Scientists have created a hydrogel to repair the skin after burns


17/12/2011

Researchers at Johns Hopkins have developed a jelly-like material for the treatment of third-degree burns, demonstrated during his early experiments incredible properties of complete healing and regeneration of damaged skin. At the site there is a new serious burns perfectly healthy tissue without scarring.

In the December issue of the online version of the journal Early Edition of Proceedings of the National Academy of Sciences, the researchers reported their promising results of tests carried out on mice skin tissue. A new method for recovery of damaged skin has not yet been tested on humans. But the researchers are confident that this procedure, which promotes the formation of new blood vessels and skin, including hair follicles, could soon become an improved method of treatment for wounded soldiers, victims of house fires and other people with third-degree burns.

Wound meant ordinary dressing on it, using a specially designed hydrogel - three-dimensional framework of polymers, water-based.

Third degree burns are usually destroy the upper layers of skin down to the muscle tissue. They require complex medical care and often leave ugly scars on the skin. But in the journal article, the research team reported that they created hydrogel showed incredible results. "Our method of therapy with the use of hydrogel contributed to the development of new blood vessels and the regeneration of complex layers of skin, including hair follicles and glands that produce sebum," - said Sharon Gerecht (Sharon Gerecht), professor of chemical and biomolecular engineering, who was the leader of the study.

Gerecht and his colleagues reported that they do not yet fully understand how the hydrogel. After the gel is in contact with the affected area of skin tissue begins to recover through the various stages of wound healing, as explained Gerecht. After 21 days, the gel is absorbed into the skin without any adverse effects, and in the place of damaged tissue appears normal healthy skin.

The hydrogel is based on water with dissolved and polysaccharides dextran (molecular chain sugars). "It is possible that the physical structure of the hydrogel and is the cause of healing and tissue repair," Gerecht said. Other investigators suspected that the hydrogel circulating bone marrow stem cells into the bloodstream.
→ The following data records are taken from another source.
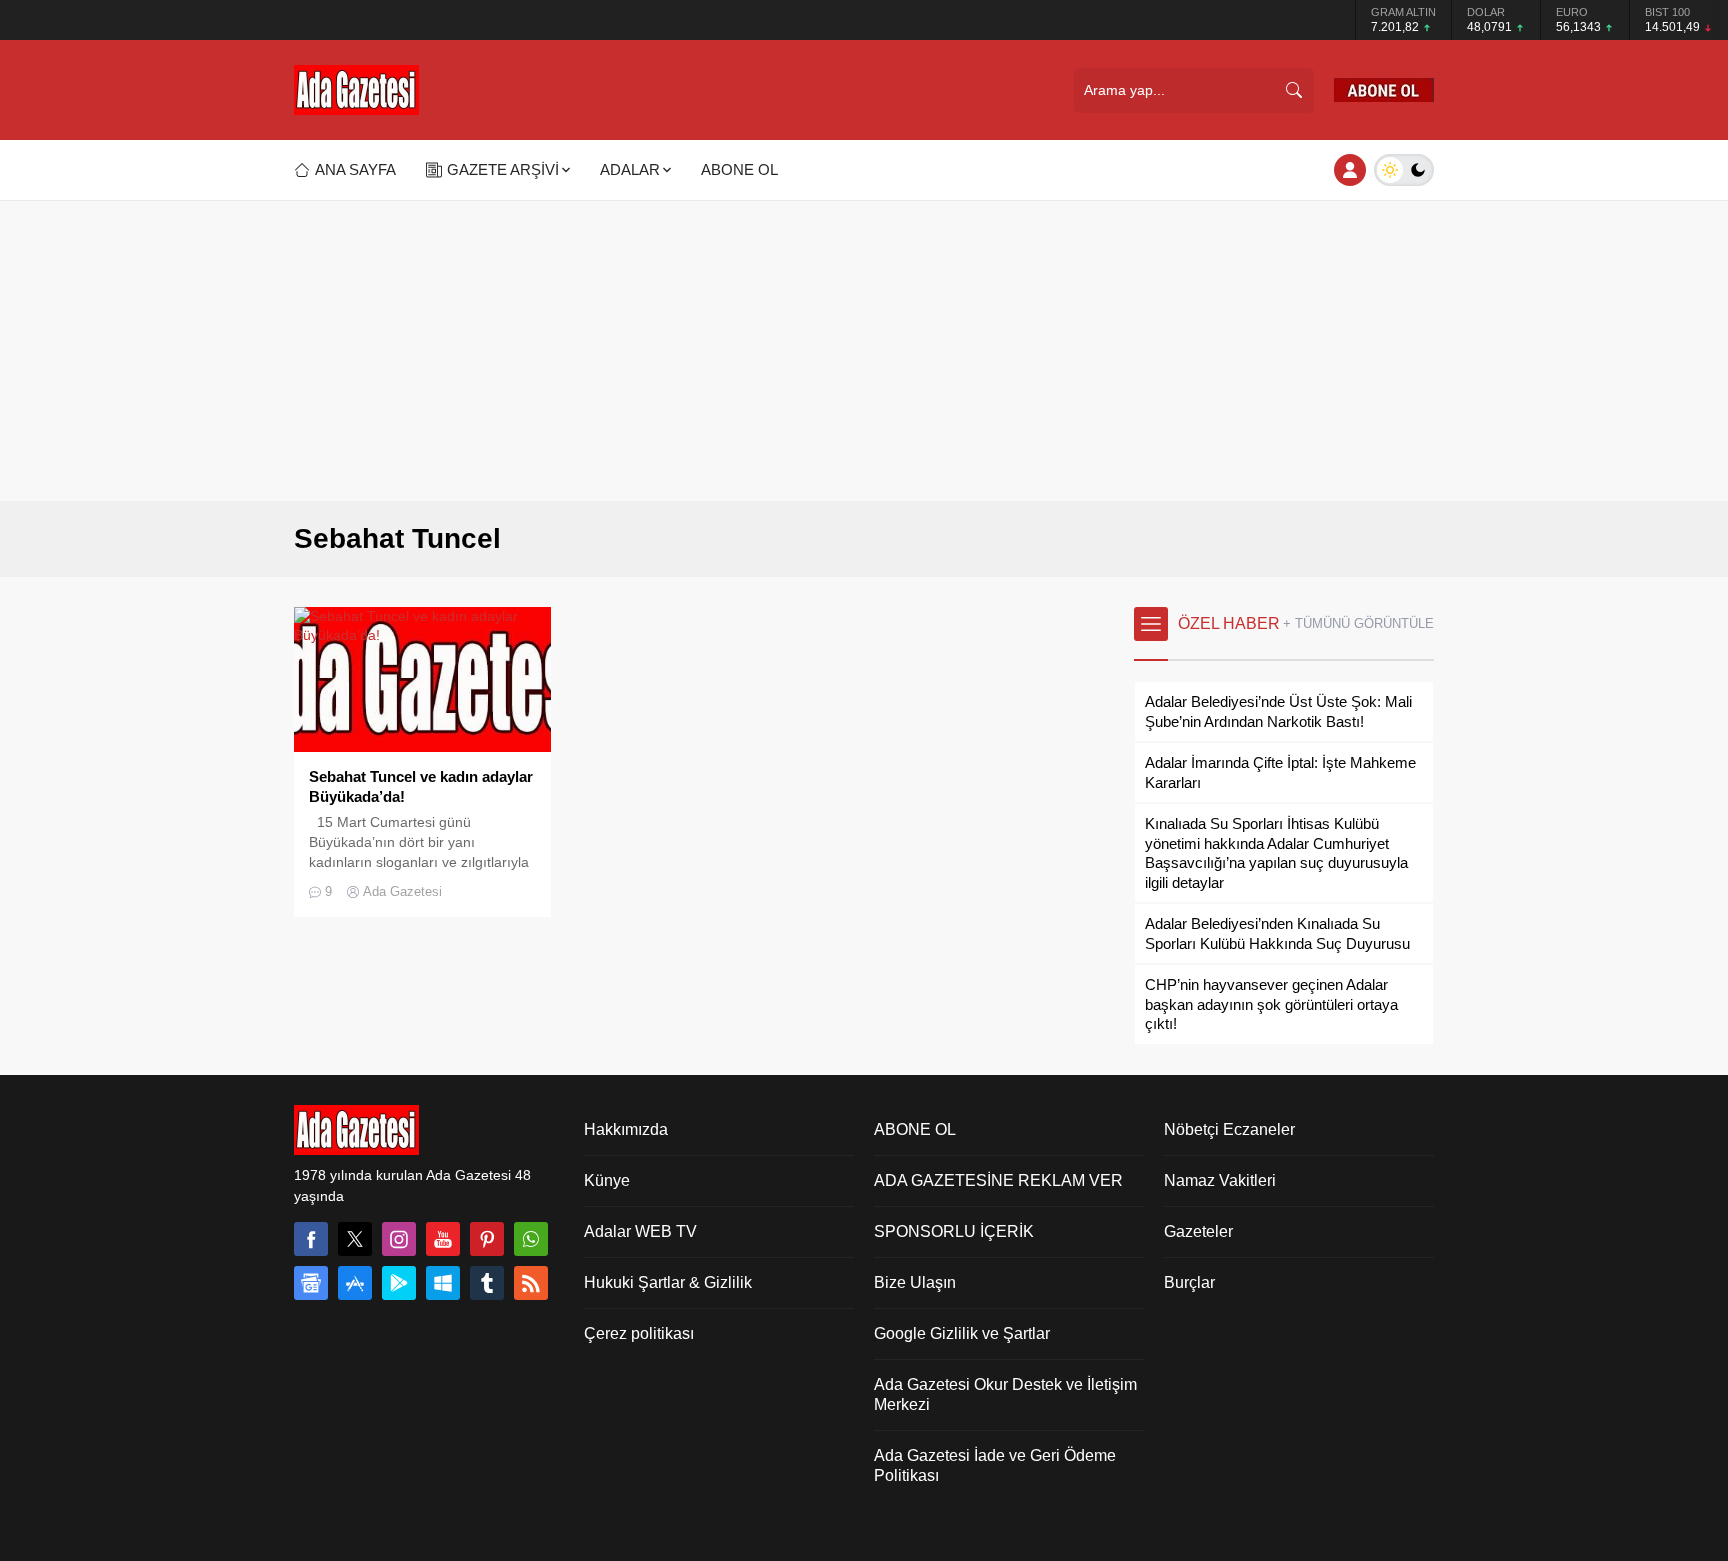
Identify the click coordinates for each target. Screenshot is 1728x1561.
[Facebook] (311, 1239)
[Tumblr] (487, 1283)
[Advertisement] (864, 351)
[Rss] (531, 1283)
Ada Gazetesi (402, 891)
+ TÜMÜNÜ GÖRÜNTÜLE (1358, 623)
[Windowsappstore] (443, 1283)
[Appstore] (355, 1283)
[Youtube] (443, 1239)
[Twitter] (355, 1239)
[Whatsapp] (531, 1239)
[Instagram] (399, 1239)
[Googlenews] (311, 1283)
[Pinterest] (487, 1239)
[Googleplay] (399, 1283)
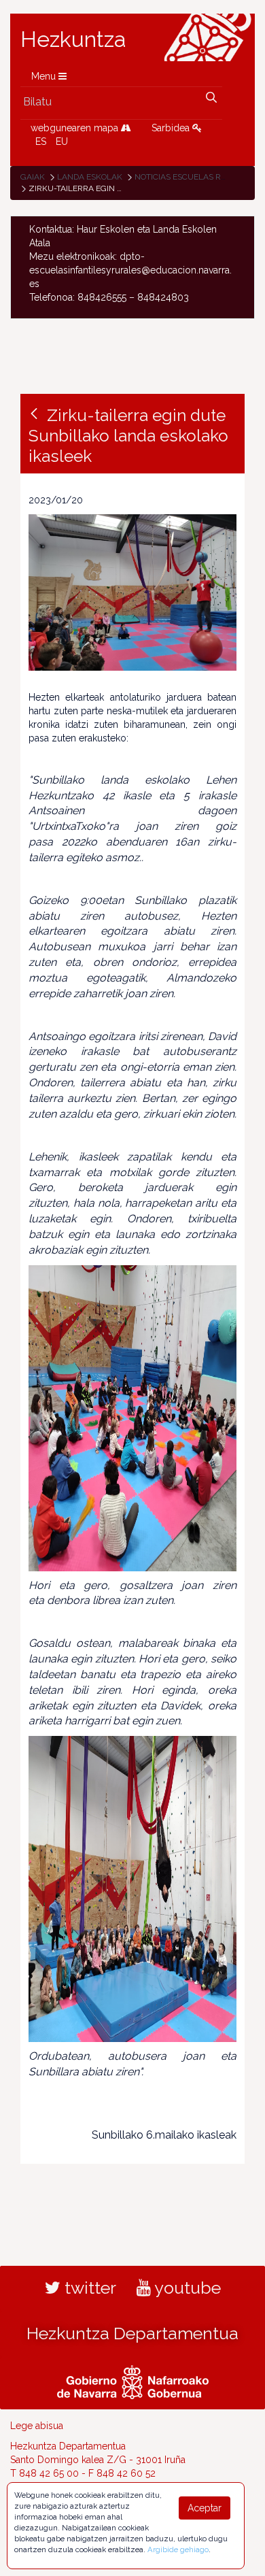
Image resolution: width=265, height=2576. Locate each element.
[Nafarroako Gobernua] (133, 2380)
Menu (44, 76)
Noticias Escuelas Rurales (193, 177)
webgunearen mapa (76, 127)
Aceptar (205, 2508)
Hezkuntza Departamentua (132, 2333)
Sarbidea (172, 127)
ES (40, 141)
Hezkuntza (73, 39)
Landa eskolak (89, 177)
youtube (186, 2287)
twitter (88, 2287)
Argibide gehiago (178, 2549)
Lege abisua (36, 2425)
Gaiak (32, 177)
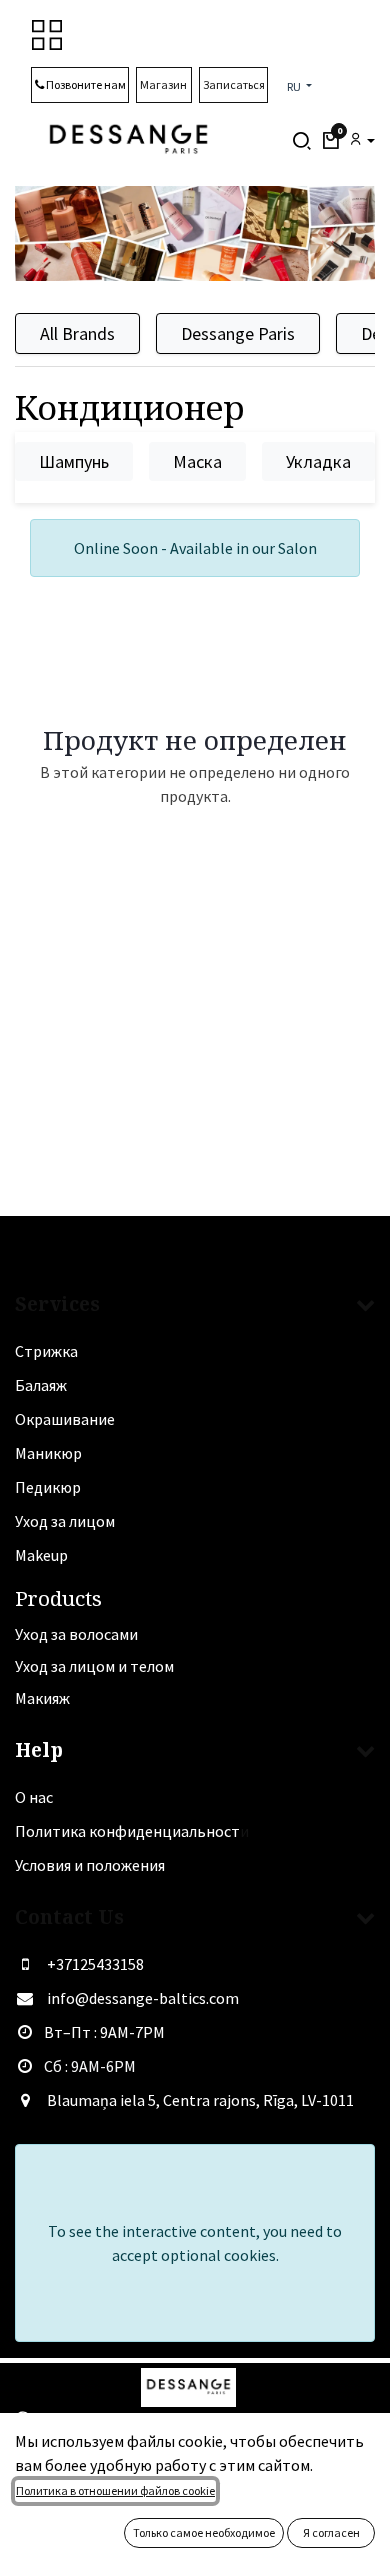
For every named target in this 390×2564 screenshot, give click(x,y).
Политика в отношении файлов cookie (115, 2490)
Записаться (234, 84)
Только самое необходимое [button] (204, 2532)
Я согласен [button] (331, 2532)
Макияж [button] (42, 1698)
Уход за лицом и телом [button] (94, 1666)
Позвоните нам (85, 84)
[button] (330, 141)
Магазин (164, 84)
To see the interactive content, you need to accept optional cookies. (195, 2243)
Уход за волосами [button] (76, 1634)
Stem cells are special cells that can turn into virtually any kind of tissue motion to hold the correct chemical processes. "Perhaps, the gel is somehow sends the appropriate signals to the stem cells of the need to create a new skin and blood vessels," said one of the researchers.

Gerecht said the hydrogel could form the basis of creating a new inexpensive method of treatment of burns, which would act much better than anything currently available clinical methods, adding that the drug will be easy to produce in large quantities. Gerecht has also proposed that the Office of the Food and Drug Administration United States classified the drug as a unit, as the hydrogel contains no drugs or biological components.

The researchers plan to conduct a series of further tests on animals before beginning trials on patients. But Gerecht assured that "the hydrogel will be approved for clinical use in several years of testing."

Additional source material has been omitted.